I bought a Mighty Vac last year to trouble shoot the vacuum system on my
C***v*tte. These are neat little devices and I have used it for many
things since then. They are especially handy if you own a newer car with
vacuum controlled devices.
I bought the one that includes the vacuum gauge and would highly recomend
this one over the model without the gauge. They also build a steel version
that is even more expensive. Mine is plastic, works great and cost me 35
bucks at Big Wheel.
I have never used mine to bleed brakes, prefering to get my SO involved int
this process. For general brake bleeding tips, I offer the following:
1) Do not let the master cylinder run dry during the process. If it does,
you have to start all over again.
2) When you have to bleed you brakes, go all the way and change the brake
fluid. I would use DOT 4. Ford brake fluid is supposedly the hot tip in
racing circles as it is the same as some name brand racing fluid at a much
lower price.
3) Soak your bleeders with wonder goo before trying to loosen them. The
longer you can do this the better. I would consider replacing the bleeder
screws if they are fairly old. They are usually fairly cheap and few
things are more agravating than breaking one off.
4) If you aren't getting fluid out of the bleeder, I would first suspect a
clogged bleed screw. I have had this problem many times over the years.
Remove the screw completely. If that doesn't help, I would work from the
master cylinder out, loosening joints to find the blockage. Soak these
with wonder goo, also.

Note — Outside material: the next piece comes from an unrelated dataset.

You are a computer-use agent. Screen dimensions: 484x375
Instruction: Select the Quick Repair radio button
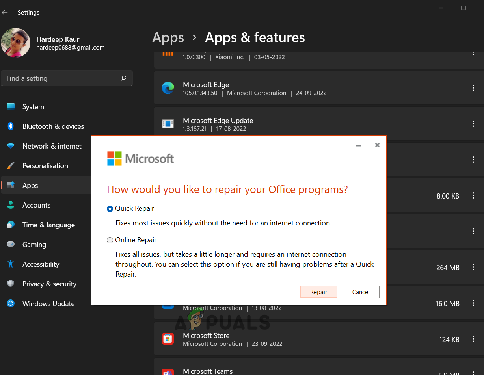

Use a brake line wrench (looks like a six point box
wrench with one side cut out. The brake line nuts can freeze in two ways.
They can freeze into the caliper / cylinder / junction and be impossible to
loosen. This will be obvious. They can also freeze onto the brake line
flange. You will be all happy that the nut starts turning only to notice
that you have twisted off the brake line after a couple of turns. This
really sucks. If all you want to do is burp the line at the junction,
sometimes you can get it loose enough even with the nut frozen to the brake
line flange but be careful! Replacing brake lines is not my idea of a good
time.
5) If none of this works, you probably have a problem in the master
cylinder. For some MC's, you can clear a clog by gently forcing brake
fluid backwards thru it with a syringe. This may not work on some due to
residual pressure valves. The brake pedal must be completely released to
do this.
6) I none of this works, try it again. Hydraulics can be finick and
sometimes it just takes time to work a stubborn bubble out. Also, some
service centers can pressure bleed systems.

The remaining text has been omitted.